Stored records
________________
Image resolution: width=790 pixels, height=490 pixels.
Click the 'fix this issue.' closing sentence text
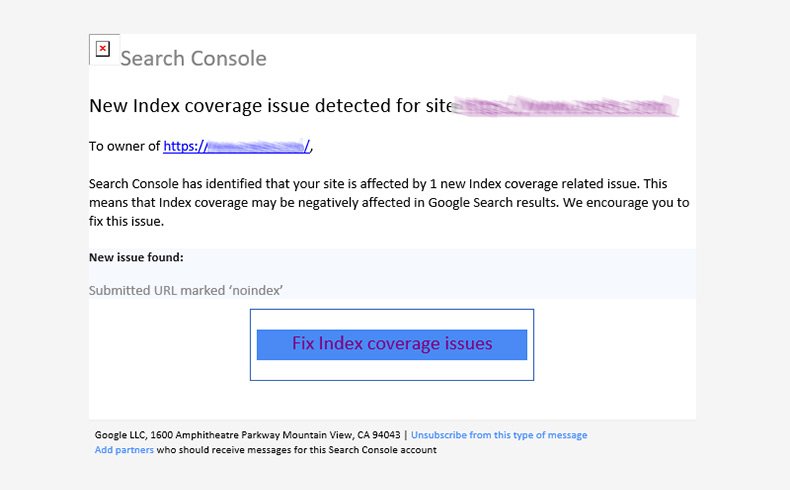click(126, 220)
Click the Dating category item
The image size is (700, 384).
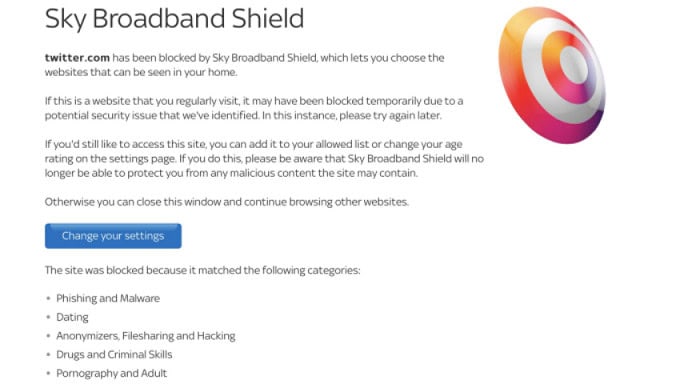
________________
- [Task details]:
Skip the pictures. Return exactly the lines from the one containing "Click the 'fix" through the end of the data above, both included, and nothing besides.

- [Response]:
Click the 'fix this issue.' closing sentence text
click(126, 220)
Click the Dating category item
The image size is (700, 384).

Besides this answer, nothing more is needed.